Linda Vahdat, M.D.
In 2007, a woman facing an almost certain death sentence took a chance on a drug that needed a second chance itself. The woman had stage IV breast cancer that had spread to her liver. Chemotherapy had eliminated her primary tumor, and surgeons had removed the liver metastases, leaving her in a status called “no evidence of disease” (NED). But oncologists cannot eliminate microscopic distant metastases—and this woman had the “triple negative” subclass of breast cancer, which is particularly aggressive and prone to bouncing back. Patients like her usually relapse within a year, with death following swiftly.
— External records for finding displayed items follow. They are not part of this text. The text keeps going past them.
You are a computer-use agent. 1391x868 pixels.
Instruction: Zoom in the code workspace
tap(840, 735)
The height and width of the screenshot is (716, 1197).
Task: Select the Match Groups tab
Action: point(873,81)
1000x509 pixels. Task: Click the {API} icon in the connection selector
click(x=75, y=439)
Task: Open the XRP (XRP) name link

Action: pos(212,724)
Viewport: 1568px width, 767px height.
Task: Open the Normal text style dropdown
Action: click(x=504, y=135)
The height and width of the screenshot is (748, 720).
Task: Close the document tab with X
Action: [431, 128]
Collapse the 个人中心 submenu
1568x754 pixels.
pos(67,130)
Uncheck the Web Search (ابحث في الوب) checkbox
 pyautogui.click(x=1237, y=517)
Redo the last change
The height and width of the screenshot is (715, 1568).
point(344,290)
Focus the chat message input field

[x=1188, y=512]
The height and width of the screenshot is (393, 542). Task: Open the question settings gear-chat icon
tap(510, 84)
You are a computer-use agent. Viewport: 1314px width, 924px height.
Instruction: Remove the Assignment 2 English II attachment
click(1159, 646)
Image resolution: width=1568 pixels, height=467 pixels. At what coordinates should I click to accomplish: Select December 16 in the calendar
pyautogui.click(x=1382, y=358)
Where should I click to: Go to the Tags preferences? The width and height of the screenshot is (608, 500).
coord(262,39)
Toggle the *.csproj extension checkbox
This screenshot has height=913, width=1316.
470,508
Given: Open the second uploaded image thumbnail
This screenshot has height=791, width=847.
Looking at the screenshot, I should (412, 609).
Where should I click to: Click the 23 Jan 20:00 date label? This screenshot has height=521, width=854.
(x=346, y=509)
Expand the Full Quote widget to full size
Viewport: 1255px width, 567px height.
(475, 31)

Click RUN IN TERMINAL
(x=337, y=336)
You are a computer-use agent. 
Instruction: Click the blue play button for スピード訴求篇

So, as part of a two-year clinical trial of advanced breast cancer patients, the woman began taking a drug that mops up copper, thought to play a role in tumor growth. The drug, tetrathiomolybdate (TM), had already failed a series of previous cancer clinical trials, but this new trial has since been extended several times and there is still no sign of cancer in the woman after eight years.
The full trial results are equally striking, as Weill Cornell Medical College (WCMC) oncology fellow Eleni Nackos reported last month at the annual meeting of the American Society of Clinical Oncology (ASCO). At a median follow-up of nearly five years, 62 other women in the 75-patient TM trial also had no detectable cancer. Among them were 12 of the 15 other women with stage IV triple negative breast cancer, whose typical median survival is months, with NED status only a temporary reprieve.
Though these are extremely small numbers and the study had no placebo arm, University of Chicago oncologist Olufunmilayo Olopade says she was “blown away” by the data presented at ASCO. “What was so compelling about this study was that they were looking [at] women who were at high risk of recurrence,” she adds.
Yet the promise of copper depletion appears tarnished—not by clinical results but by corporate strategy. WCMC oncologist Linda Vahdat, who led the trial, now wants to proceed with a larger, phase III trial of TM for triple negative breast cancer. But the rights to treating cancer with TM are held by a Swedish biotech company that is developing the drug instead for Wilson disease, a rare inherited disease of copper accumulation. The company, Wilson Therapeutics, has no immediate plans to test TM in cancer patients, its CEO acknowledges, and for now will not sublicense the drug.
TM, easily synthesized in the lab, has a long history as a copper chelator—a compound that binds and inactivates ionic copper. In veterinary medicine, it cures copper poisoning in sheep, which are very sensitive to copper in their food. Around 1990, George Brewer, a University of Michigan (UM) physician and geneticist, began testing TM in people with Wilson disease.
The cancer connection emerged after work by several research teams showed that copper boosts angiogenesis, the creation of new blood vessels, which solid tumors need to grow and metastasize. Brewer, with colleagues at UM, gave TM to female mice genetically engineered to develop breast tumors. None of the treated animals became cancerous, whereas more than half of control mice did. Under a microscope, says Brewer, he could see dormant, precancerous cells in the treated mice “just sitting there, not growing because they couldn't develop a blood supply.”
The mouse work led to a series of human trials of TM in various types of cancers, with disappointing results. Instead of abandoning the drug, Brewer concluded that that copper depletion would be more effective against the microtumors that seed metastases, which differ biologically from the primary tumor. He tried to convince a biotech company, Attenuon, to use TM to prevent recurrence in cancer patients in remission, but the company instead enrolled people with bulk tumors. These trials, too, failed.
Meanwhile, aware of the UM mouse work and studies linking copper to angiogenesis and metastasis, Vahdat organized the current phase II trial. Like Brewer, she concluded that the drug was best deployed in people at risk of recurrence, and she raised money for the small trial from private foundations and cancer nonprofits.
At ASCO, Nackos reported that the drug reduced copper in patients' blood by about half, with few serious side effects. That may have triggered several antitumor mechanisms. For example, TM treatment lowered the number of bone marrow–derived, angiogenesis-promoting cells in blood, probably because copper is needed to activate growth factors important to those cells. TM's “real value is to prevent metastasis,” Vahdat says. “And that's by changing the tumor microenvironment … It's a totally different way to treat cancer.”
To mount a phase III trial, Vahdat sought Wilson Therapetics' version of TM because it only needs to be taken once a day. Wilson will provide it at cost, but the company will not fund the trial. And Vahdat's recent application for a $10 million grant from a U.S. Department of Defense program devoted to breast cancer was rejected.
Wilson Therapeutics CEO Jonas Hansson says he has closely followed Vahdat's phase II trial, which he calls “promising.” His company is now reviewing all the literature on TM and cancer. “We are in the evaluation phase,” Hansson says. “We just can't give these rights [to TM] away, because we ourselves want to understand it first.”
The impasse with Wilson had left Vahdat increasingly frustrated. “They have laserlike focus on Wilson's disease, because that's what their investors have invested in,” she says. “But they are interested in cancer, and I think ultimately when the timing is right for them, that they will look into it. It's just that I'm ready and raring to go right now.”